Mayhew Labs is offering a Rotary Encoder LED Ring: a PCB with surface mount LEDs and a SPI-controlled TLC5925 driver chip. It’s set up so that you can either mount the encoder on the PCB itself or use a panel-mount style encoder and screw the board onto the encoder’s shaft. Unfortunately it is marked as “not available yet” with no indication of price or availability….

January 18, 2011

Tribler is a BitTorrent client which includes peer-to-peer resource discovery and search: that is, you don’t need a central tracker, and you can search among torrents advertised by other Tribler users. It’s available for Windows, Mac, and Linux. They have some interesting ideas on decentralized spam suppression; I wonder how well it will all work in practice.

I have no idea whether the implementation is any good, but the concept is interesting: a peer-to-peer VPN that self-configures via your XMPP contact list.

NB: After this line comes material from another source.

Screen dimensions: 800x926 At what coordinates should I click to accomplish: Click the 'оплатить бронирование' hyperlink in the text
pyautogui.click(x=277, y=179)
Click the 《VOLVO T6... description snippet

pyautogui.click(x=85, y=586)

It is apparently now going to be possible to write apps for Android without having to use Java. I can’t imagine why I would want to write a mobile app in the first place, but Android has definitely come to seem like the most appealing of the mobile app platforms, and not having to use Java is a nice bonus.

I imagine I can understand now how the old mainframe programmers must have felt about the rise of the personal computer. All around me the computing world has been going crazy over phone apps, and I just don’t care. What can these tiny little platforms possibly offer me, all locked down and controlled by evil megacorporations? They’re just toys! Give me a real computer, and get out of my way with all that appstore nonsense!

And yet here they are, apparently taking over the world.

January 14, 2011

Rhythm Robot control panel layout, revision 5. The box I’ve selected is 7″ deep by 11″ wide, with a 1/2″ lip around the top edge. The boxes with the rows of dots along the top and bottom are 7-segment LED digit displays; the squares with three dots underneath are rotary encoders (knobs); the smaller boxes with six small dots in them are lighted pushbuttons; the small vertical rectangles are LEDs. Not shown are the rings of 3mm LEDS around all but three of the encoders.